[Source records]
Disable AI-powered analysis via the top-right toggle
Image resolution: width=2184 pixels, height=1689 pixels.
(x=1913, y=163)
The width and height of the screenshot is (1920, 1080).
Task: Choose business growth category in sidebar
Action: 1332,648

→ About this exercise: The records above are to be transcribed exactly, with nothing left out.

→ Answer for the task:
Disable AI-powered analysis via the top-right toggle
Image resolution: width=2184 pixels, height=1689 pixels.
(x=1913, y=163)
The width and height of the screenshot is (1920, 1080).
Task: Choose business growth category in sidebar
Action: 1332,648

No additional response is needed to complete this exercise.